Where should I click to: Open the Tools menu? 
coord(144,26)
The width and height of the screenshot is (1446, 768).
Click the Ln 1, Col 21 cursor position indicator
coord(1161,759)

+++

▶ Work instruction
All lines from the one that holds "The width and" through the end of the records are to be returned exactly, including both boundary lines, and no others.

▶ Solved problem
The width and height of the screenshot is (1446, 768).
Click the Ln 1, Col 21 cursor position indicator
coord(1161,759)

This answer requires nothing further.